When community members are informed, they are more likely to respond to the census, according to the U.S. Census Bureau. Through collaborative partnerships like this, the U.S. Census Bureau and community leaders can reach the shared goal of counting everyone in 2020.
“It’s really important that we start now to educate the public on the fact that the information is confidential; it’s locked for over 70 years,” said Amy Mehaffey, the communications director for the City of Nacogdoches. “It’s really just a way for the government to know how many people we have in the community."
Mehaffey also serves as a Census 2020 committee member. She said the purpose of the census is more than just reaching diverse populations. The city wants to make sure that everyone is counted.
“Our community is unique because it is a common misconception that [Stephen F. Austin State University] students are not counted,” Mehaffey said. “Part of the education, and why this committee was formed so early - or what feels like is early - is so that we can start the process of educating students to fill out their census form in the town where they lay their head the majority of the time.”
Stephen F. Austin State University’s assistant dean of student affairs, is organizing methods to inform students.
“Even though they may live here only nine months out of the year, they’re still considered Nacogdoches citizens, and we want them to be counted here and not necessarily with their parents or their hometown,” said Smith.
The information will be shared at dorm floor meetings beginning in January. Sub-committees are developing ways to reach out to other students living off-campus.

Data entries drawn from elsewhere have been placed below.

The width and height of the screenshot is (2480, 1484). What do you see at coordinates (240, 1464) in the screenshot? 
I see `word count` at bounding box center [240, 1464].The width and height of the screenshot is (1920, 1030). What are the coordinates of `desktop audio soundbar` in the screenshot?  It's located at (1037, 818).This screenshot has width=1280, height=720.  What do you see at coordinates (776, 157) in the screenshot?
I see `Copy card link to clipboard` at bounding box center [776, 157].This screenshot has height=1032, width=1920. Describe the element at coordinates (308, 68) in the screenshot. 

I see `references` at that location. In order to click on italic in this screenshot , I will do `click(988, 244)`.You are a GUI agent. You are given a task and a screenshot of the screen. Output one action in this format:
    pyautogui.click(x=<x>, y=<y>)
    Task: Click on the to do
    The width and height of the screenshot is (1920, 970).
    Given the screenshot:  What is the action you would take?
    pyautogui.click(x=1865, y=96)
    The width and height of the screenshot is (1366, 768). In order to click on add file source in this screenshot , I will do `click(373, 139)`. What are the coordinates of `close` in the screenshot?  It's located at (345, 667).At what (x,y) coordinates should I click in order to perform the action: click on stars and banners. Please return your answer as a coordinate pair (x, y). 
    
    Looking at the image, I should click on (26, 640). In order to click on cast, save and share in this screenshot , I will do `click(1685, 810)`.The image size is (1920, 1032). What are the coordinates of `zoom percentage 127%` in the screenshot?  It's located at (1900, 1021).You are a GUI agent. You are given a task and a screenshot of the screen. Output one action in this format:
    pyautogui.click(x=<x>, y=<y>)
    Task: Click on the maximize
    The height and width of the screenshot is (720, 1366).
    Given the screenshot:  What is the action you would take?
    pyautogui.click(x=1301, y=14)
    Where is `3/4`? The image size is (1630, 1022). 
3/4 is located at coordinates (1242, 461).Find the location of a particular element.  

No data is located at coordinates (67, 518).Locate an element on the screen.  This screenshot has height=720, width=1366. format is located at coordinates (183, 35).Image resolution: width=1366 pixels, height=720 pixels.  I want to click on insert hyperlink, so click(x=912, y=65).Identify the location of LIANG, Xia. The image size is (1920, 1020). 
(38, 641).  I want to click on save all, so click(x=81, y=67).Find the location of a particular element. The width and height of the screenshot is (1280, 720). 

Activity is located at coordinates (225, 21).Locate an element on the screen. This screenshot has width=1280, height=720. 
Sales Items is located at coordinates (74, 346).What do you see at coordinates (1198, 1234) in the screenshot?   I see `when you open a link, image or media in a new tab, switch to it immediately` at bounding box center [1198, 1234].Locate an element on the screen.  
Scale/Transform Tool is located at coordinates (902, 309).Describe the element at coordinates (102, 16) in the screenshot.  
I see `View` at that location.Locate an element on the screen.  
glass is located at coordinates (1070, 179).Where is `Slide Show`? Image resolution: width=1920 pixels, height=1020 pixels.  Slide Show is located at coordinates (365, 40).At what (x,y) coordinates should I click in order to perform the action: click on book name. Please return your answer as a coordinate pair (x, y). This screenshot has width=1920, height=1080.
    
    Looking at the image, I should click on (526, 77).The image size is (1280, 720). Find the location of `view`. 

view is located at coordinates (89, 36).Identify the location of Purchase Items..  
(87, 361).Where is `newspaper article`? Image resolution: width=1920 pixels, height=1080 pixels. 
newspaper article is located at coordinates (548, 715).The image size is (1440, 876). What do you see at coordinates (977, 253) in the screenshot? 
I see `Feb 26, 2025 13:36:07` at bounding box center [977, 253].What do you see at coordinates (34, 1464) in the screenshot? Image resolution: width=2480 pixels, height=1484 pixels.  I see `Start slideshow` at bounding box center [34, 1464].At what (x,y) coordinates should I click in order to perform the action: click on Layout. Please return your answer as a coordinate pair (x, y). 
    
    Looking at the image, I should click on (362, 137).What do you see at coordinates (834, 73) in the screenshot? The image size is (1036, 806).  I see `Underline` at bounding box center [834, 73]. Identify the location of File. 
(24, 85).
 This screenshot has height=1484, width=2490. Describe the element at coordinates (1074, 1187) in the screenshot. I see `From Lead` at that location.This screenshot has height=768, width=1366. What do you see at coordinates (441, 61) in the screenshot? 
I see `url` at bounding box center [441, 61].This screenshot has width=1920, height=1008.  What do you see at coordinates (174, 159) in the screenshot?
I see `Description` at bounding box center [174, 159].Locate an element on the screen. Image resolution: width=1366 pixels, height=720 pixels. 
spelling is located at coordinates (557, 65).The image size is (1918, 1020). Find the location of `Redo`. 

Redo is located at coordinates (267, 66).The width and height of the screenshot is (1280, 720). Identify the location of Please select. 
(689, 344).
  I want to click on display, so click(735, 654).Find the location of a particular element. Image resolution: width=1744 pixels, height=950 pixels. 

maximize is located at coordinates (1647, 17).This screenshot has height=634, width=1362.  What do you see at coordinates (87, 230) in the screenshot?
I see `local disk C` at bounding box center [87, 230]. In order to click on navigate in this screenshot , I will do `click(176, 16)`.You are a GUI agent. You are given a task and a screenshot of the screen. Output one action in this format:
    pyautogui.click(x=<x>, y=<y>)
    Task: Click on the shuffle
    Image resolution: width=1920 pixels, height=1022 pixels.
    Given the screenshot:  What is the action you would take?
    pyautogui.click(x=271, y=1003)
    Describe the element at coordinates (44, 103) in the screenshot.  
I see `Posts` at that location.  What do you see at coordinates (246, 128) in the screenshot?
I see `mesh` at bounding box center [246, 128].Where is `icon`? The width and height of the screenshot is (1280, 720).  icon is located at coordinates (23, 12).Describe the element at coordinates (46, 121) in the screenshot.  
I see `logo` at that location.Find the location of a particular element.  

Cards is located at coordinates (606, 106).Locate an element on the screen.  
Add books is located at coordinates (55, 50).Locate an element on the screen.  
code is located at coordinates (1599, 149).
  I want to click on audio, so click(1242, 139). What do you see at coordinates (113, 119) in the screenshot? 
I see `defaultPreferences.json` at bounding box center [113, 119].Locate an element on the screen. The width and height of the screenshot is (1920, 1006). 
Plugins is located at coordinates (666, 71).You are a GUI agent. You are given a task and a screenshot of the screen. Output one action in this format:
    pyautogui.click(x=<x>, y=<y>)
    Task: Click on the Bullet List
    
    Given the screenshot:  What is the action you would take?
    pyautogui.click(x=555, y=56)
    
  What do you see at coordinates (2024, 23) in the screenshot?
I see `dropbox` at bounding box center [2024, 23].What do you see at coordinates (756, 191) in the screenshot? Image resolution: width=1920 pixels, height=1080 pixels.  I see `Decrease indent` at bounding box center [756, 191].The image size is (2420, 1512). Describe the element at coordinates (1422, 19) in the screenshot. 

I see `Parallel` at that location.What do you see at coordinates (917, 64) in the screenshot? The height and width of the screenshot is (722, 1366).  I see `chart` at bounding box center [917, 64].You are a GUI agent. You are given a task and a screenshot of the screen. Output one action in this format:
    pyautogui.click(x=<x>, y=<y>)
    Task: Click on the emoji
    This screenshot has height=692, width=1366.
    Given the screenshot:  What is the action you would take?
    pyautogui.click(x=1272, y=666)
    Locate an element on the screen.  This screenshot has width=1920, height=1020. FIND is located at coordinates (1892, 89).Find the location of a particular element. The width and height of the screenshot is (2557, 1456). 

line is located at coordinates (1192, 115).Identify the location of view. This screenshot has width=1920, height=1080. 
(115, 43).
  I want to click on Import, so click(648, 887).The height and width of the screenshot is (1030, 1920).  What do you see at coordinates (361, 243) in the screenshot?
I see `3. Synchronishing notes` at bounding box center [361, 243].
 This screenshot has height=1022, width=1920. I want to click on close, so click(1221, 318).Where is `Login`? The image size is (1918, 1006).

“We’re also going to do social media push. We’re going to do e-mails and we’re also going to do different student organizations that have a voice on campus,” Smith explained.
The effort goes way beyond a total number.
Mehaffey explained the reason why it’s so important for everyone to be counted isn’t just for the sake of population size; the census helps secure a city’s funding, helps with business relocation, and helps with representation.
One major change for everyone who will be counted in the 2020 census is that the form can be filled out online. The convenience, however, will fall short of populations missed by entry online due to computer illiteracy. Those will be the areas communities like Nacogdoches will be targeting.
The U.S. census will be tallied on April 1. College campuses are allowed to make their push in January when students return from the Christmas break. It is mandated by Article I, Section 2 of the Constitution and takes place every 10 years. The data collected by the census determine the number of seats each state has in the U.S. House of Representatives and is also used to distribute billions in federal funds to local communities.